Big Mac dikembangkan pertama kali tahun 1968. Sejak itu, menu hamburger istimewa ini bisa dinikmati pelanggan seantero jagat. Sebagai gambaran, hingga tahun 2004 saja, McD memiliki 30.000 rumah makan di seluruh dunia dengan jumlah pengunjung rata-rata 50.000.000 orang per hari –per rumah makan dikunjungi 1.700 orang.

Di Indonesia, resto McD pertama hadir di Sarinah, Jakarta, yang dibuka pada 23 Februari 1991. Berbeda dari kebanyakan resto McD di luar negeri, McD juga menjual ayam goreng dan nasi di berbagai restonya di Indonesia.

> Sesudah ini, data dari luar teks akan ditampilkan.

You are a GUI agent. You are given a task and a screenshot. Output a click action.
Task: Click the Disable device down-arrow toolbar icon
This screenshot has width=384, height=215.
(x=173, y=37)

Hingga saat ini, Big Mac merupakan menu favorit di McD. Sandwich burger berukuran jumbo ini tidak hanya favorit di McD Indonesia, tetapi juga di seluruh dunia. Wajar jika Big Mac menjadi menu favorit, bahkan menjadi menu ikonik di dunia. Maklum, Big Mac sudah ditemukan di Uniontown, Pennsylvania, Amerika Serikat, pada 1967 oleh Jim Delligatti, salah satu pemilik waralaba McD. Big Mac mulai diperkenalkan sebagai menu nasional di AS pada 1968.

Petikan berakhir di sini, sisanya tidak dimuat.